Van Gogh and the Seasons

13 May 2017
28 Apr - 9 Jul 2017

There are many extraordinary works of art to be seen in Van Gogh and the Seasons and yet certain aspects of the National Gallery of Victoria exhibition are disappointing. Individual paintings that stand out as masterpieces of modern art are shown side by side with frankly insignificant and minor pieces. In addition, several of the works that visitors might reasonably have expected to encounter including those depicting sunflowers and the artist's self-portraits are—with one exception—not present. A far worse drawback, however, is the ill-conceived audio-visual presentation to which viewers are subjected before entering the exhibition space.

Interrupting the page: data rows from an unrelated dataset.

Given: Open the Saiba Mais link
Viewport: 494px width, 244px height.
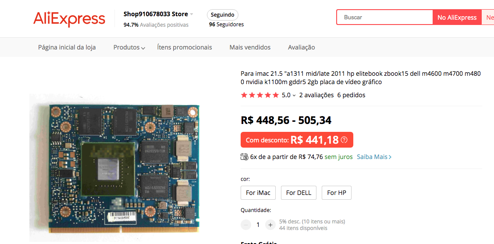Looking at the screenshot, I should click(x=374, y=156).
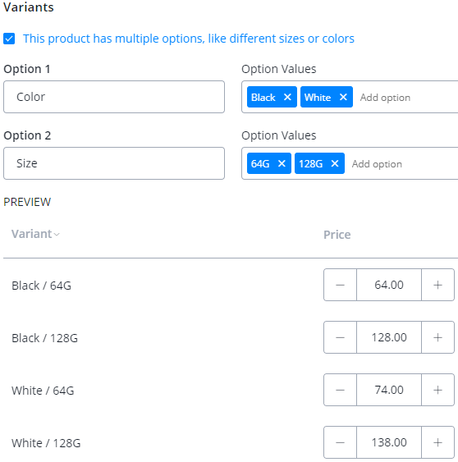This screenshot has height=462, width=458.
Task: Increase price for Black / 128G variant
Action: (x=437, y=337)
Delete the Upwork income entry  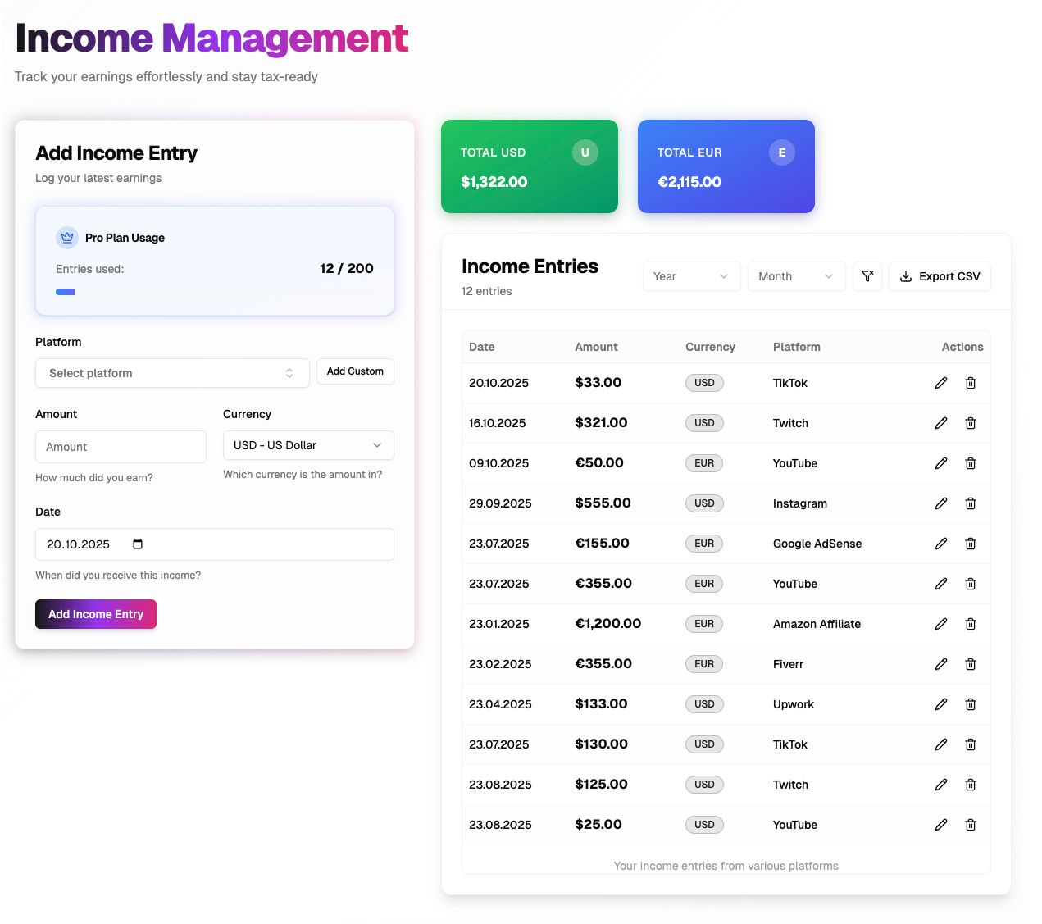[970, 704]
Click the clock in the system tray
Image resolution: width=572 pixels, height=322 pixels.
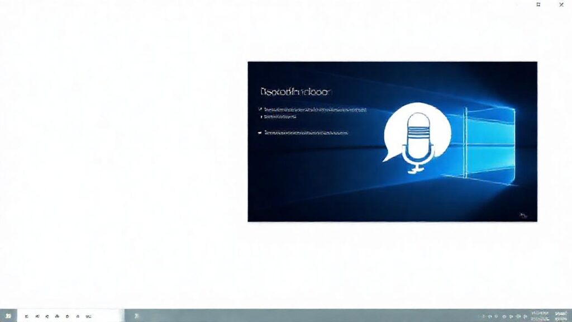point(540,314)

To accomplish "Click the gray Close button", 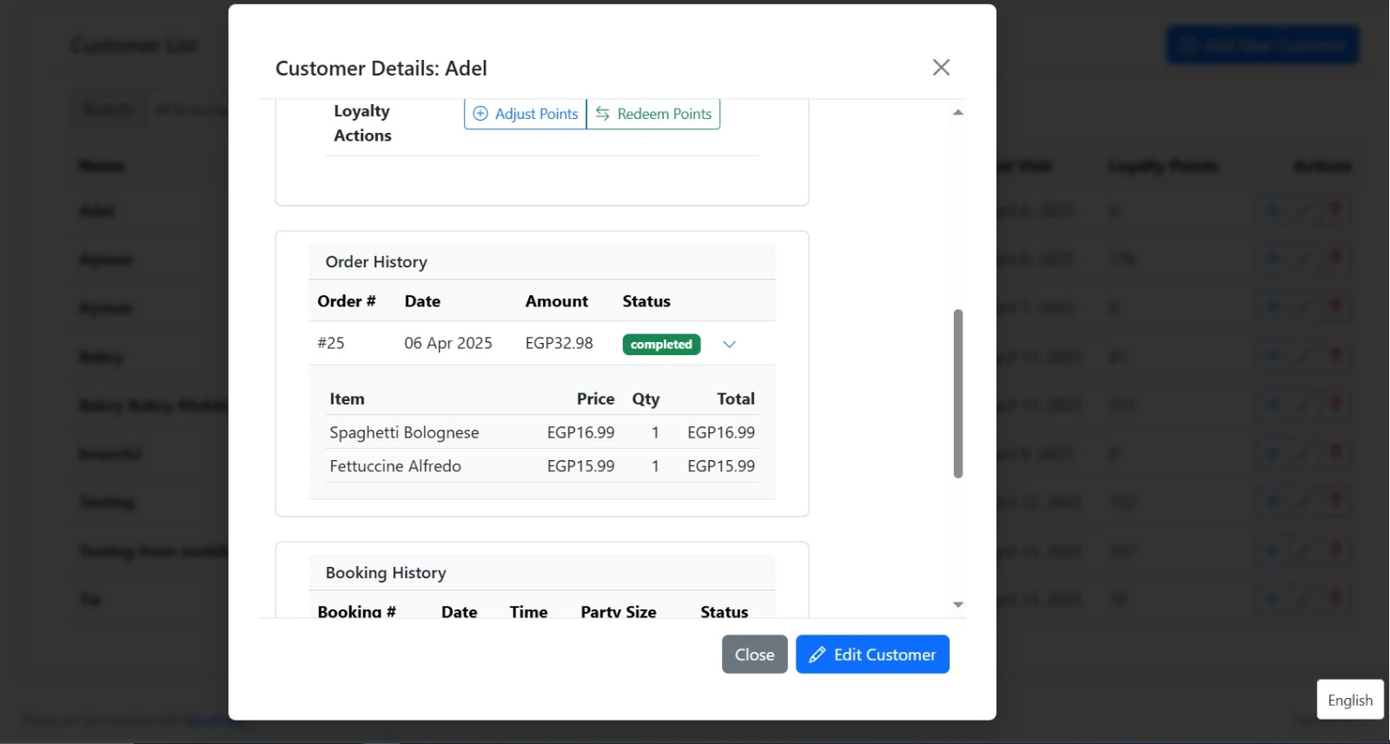I will [754, 655].
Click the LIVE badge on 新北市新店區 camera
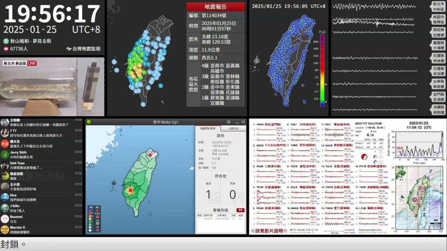 (x=31, y=63)
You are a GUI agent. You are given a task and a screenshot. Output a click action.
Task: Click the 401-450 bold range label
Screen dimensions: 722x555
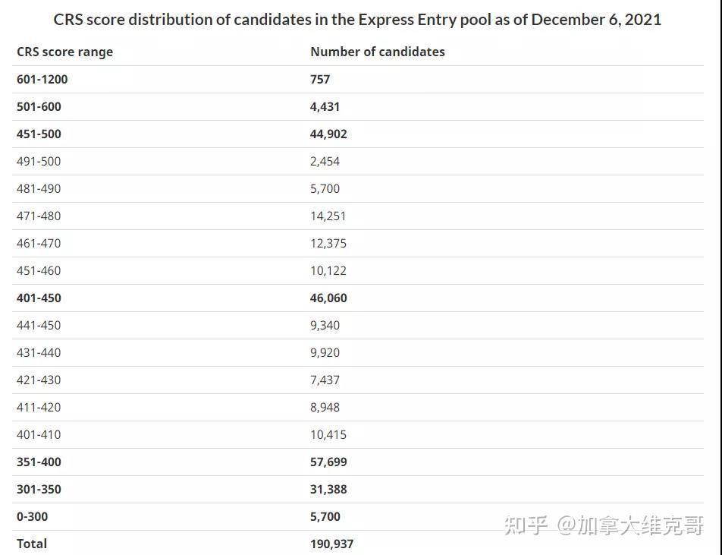(39, 298)
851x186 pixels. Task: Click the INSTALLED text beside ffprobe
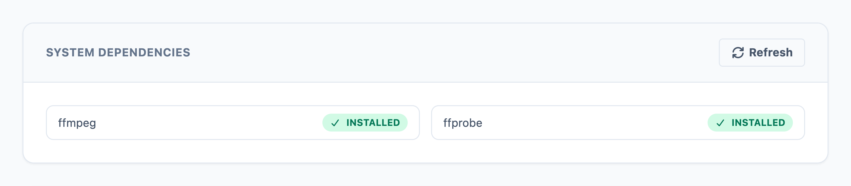(x=758, y=123)
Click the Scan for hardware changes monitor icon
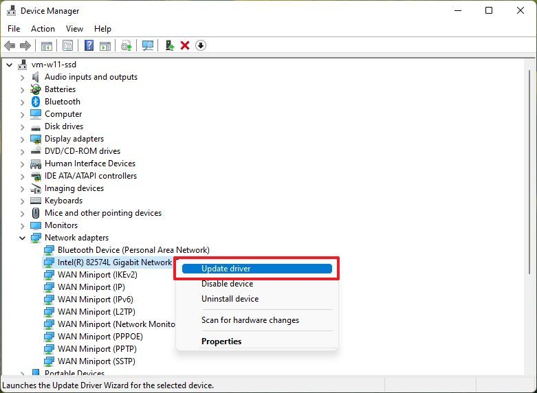This screenshot has width=537, height=393. [x=147, y=45]
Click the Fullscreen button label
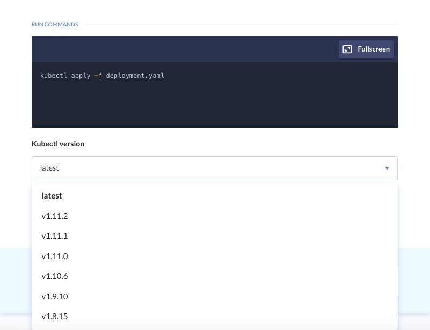This screenshot has width=430, height=330. point(374,49)
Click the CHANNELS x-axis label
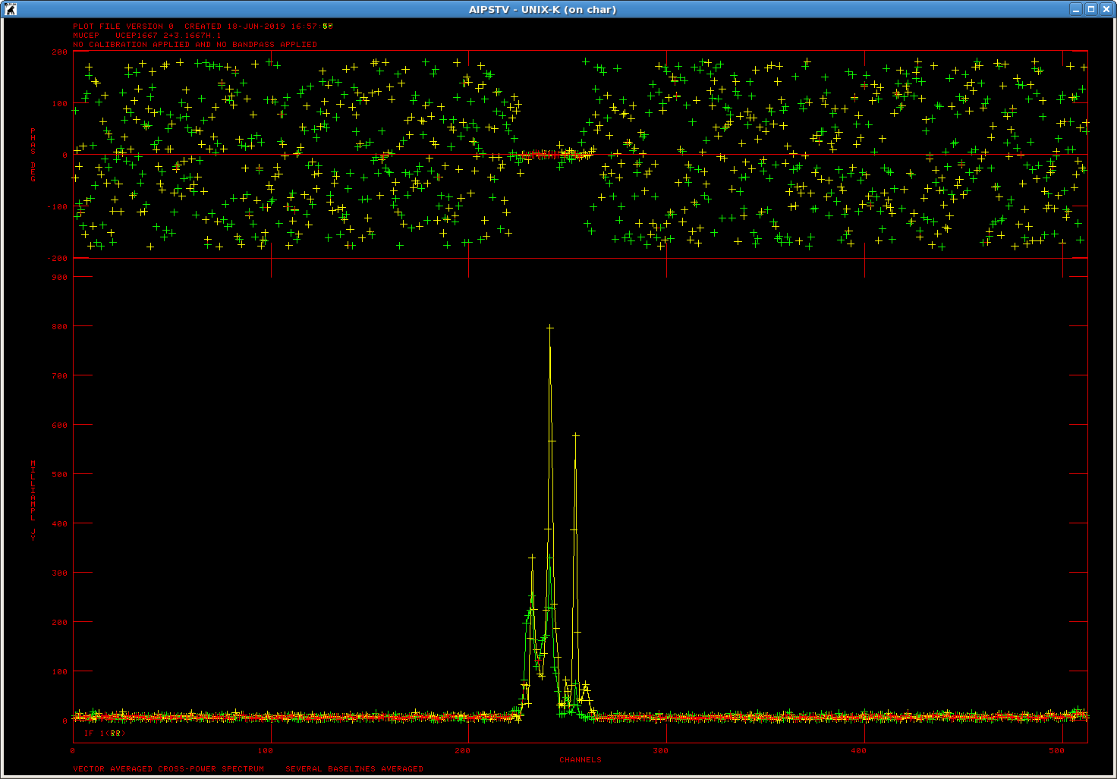Viewport: 1117px width, 779px height. (580, 759)
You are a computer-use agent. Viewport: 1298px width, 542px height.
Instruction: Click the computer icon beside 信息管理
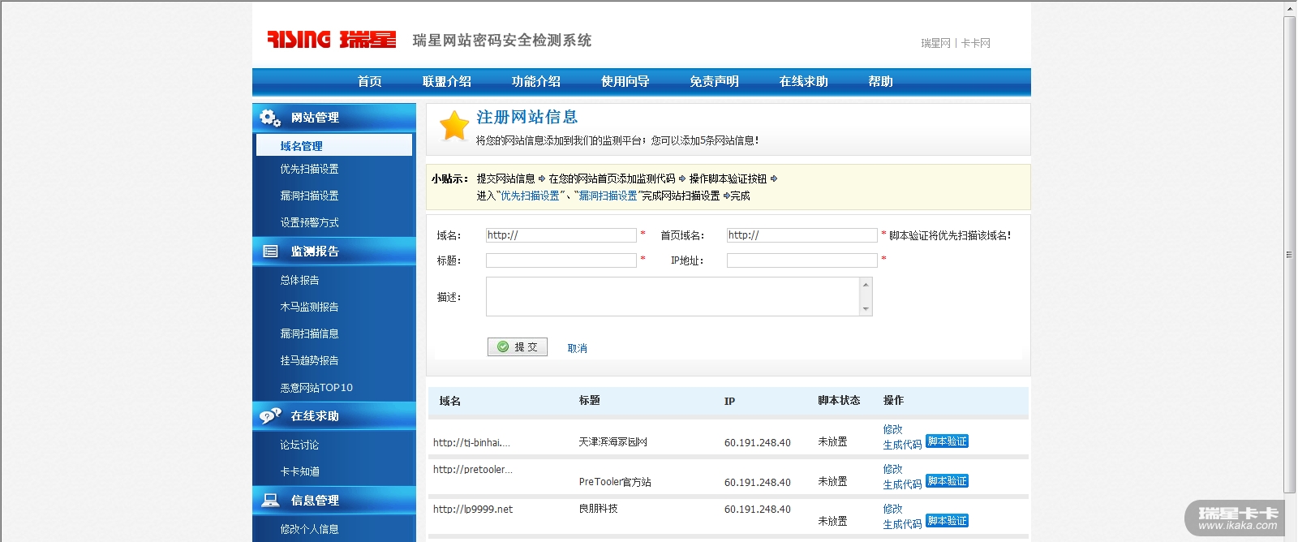point(270,501)
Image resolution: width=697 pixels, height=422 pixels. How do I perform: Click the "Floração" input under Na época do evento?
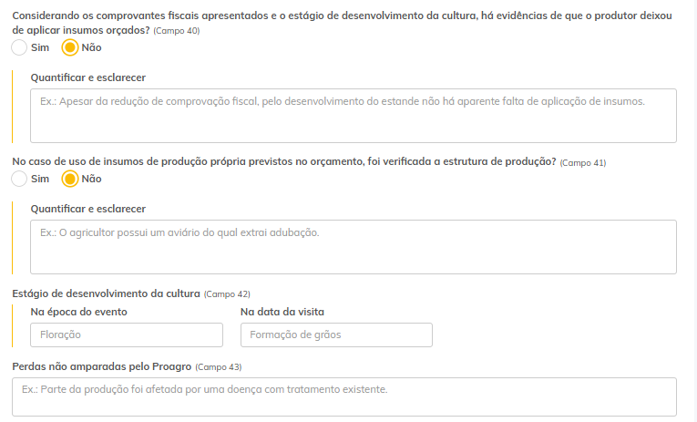[127, 335]
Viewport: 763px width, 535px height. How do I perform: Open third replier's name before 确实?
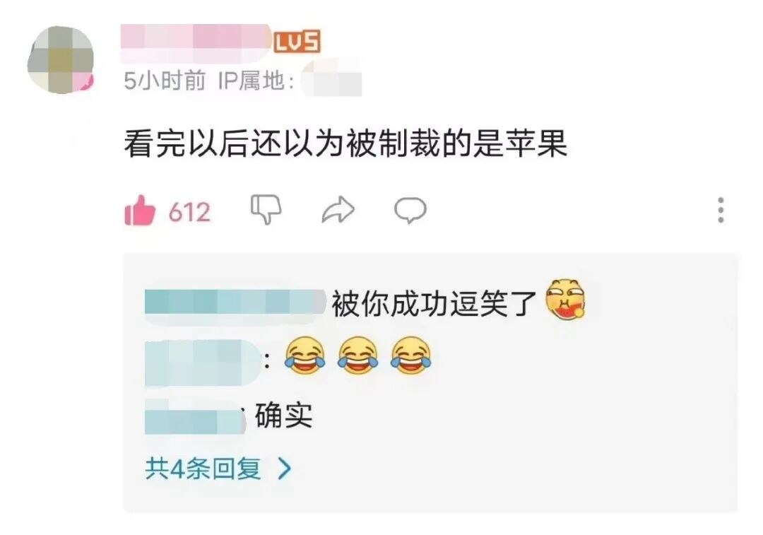point(195,417)
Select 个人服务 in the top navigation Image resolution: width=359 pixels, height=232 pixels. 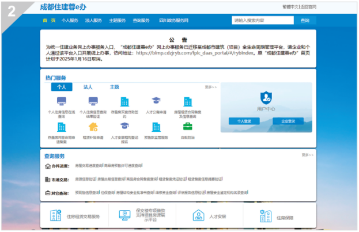(70, 20)
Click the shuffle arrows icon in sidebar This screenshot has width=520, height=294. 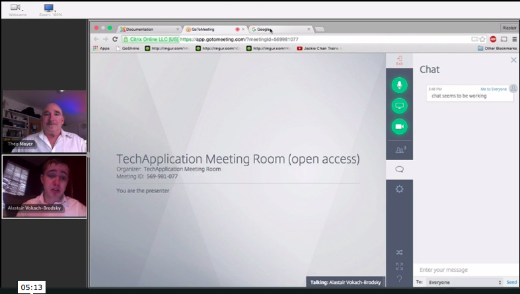click(x=399, y=252)
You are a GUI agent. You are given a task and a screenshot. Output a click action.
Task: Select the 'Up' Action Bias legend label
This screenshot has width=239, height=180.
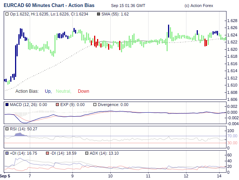click(48, 91)
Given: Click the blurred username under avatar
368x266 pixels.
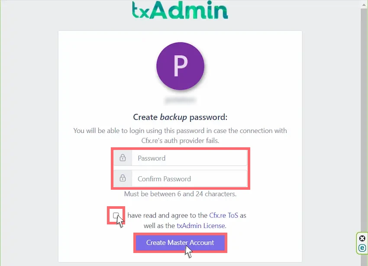Looking at the screenshot, I should [x=180, y=100].
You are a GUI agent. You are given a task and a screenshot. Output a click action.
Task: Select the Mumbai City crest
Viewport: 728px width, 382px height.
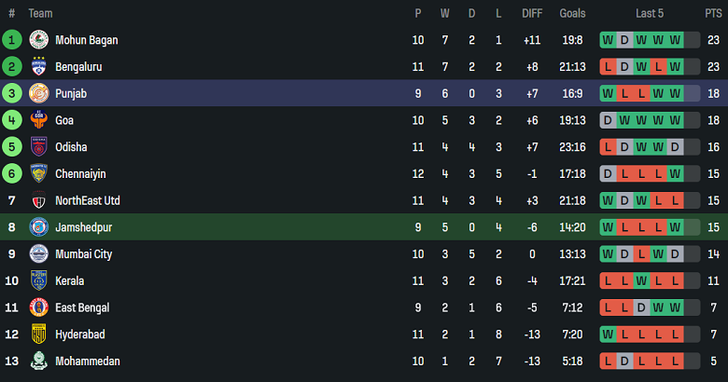pyautogui.click(x=39, y=254)
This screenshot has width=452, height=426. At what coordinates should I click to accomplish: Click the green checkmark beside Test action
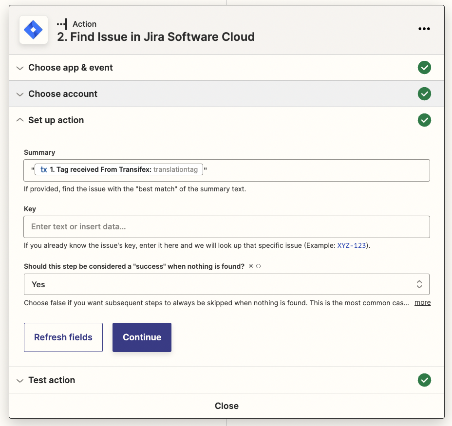coord(424,380)
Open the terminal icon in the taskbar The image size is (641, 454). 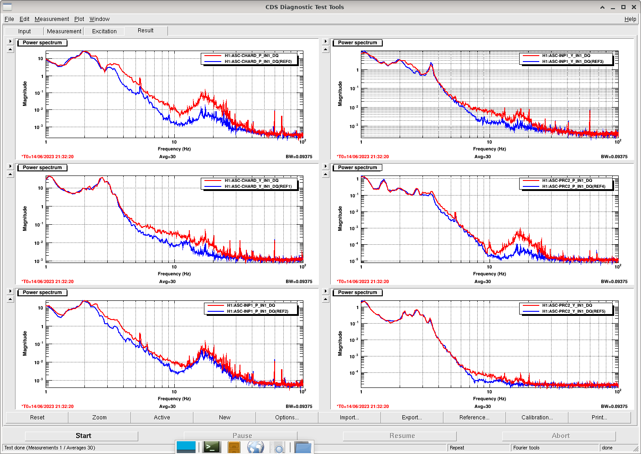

Vincent van Gogh, The green vineyard, 2–3 October 1888 Arles, oil on canvas, 72 x 92 cm © Kröller-Müller Museum

A work from October 1888 painted near Arles, one of the first works the viewer encounters in the exhibition proper, is titled The Green Vineyard. The palpable presence of the pigment applied by the artist in thick, stubby strokes to represent grapevines is the most prominent element of the composition. At the same time the lighter greyish areas near the bottom of the canvas suggest a world of empty space opening at the viewer's feet. By comparison the sky above the crisp horizon line in the distance has been solidified into a woolly mass composed of squiggles of intense blue paint. In such works, we witness the artist's continuing reliance upon 17th- century Dutch landscape paintings, his unique interpretation of French impressionism, and the daring compositional strategies he borrowed from 19th-century Japanese prints with their shocking collisions between near and far. The human figures—never the artist's strong suit—are almost lost in the dizzying morass of texture and the see-sawing effect of space created in the juxtapositions of sky, horizon, and foreground. Such figures remind us moreover that the artist, who never properly mastered the art of drawing, produced many pedestrian depictions of labourers of which there are far too many in the Melbourne exhibition. No doubt it is interesting to discover more about works for which the artist is relatively less famous, and thereby put his later, far more important paintings into context, but many of the early works are dull and uninspired.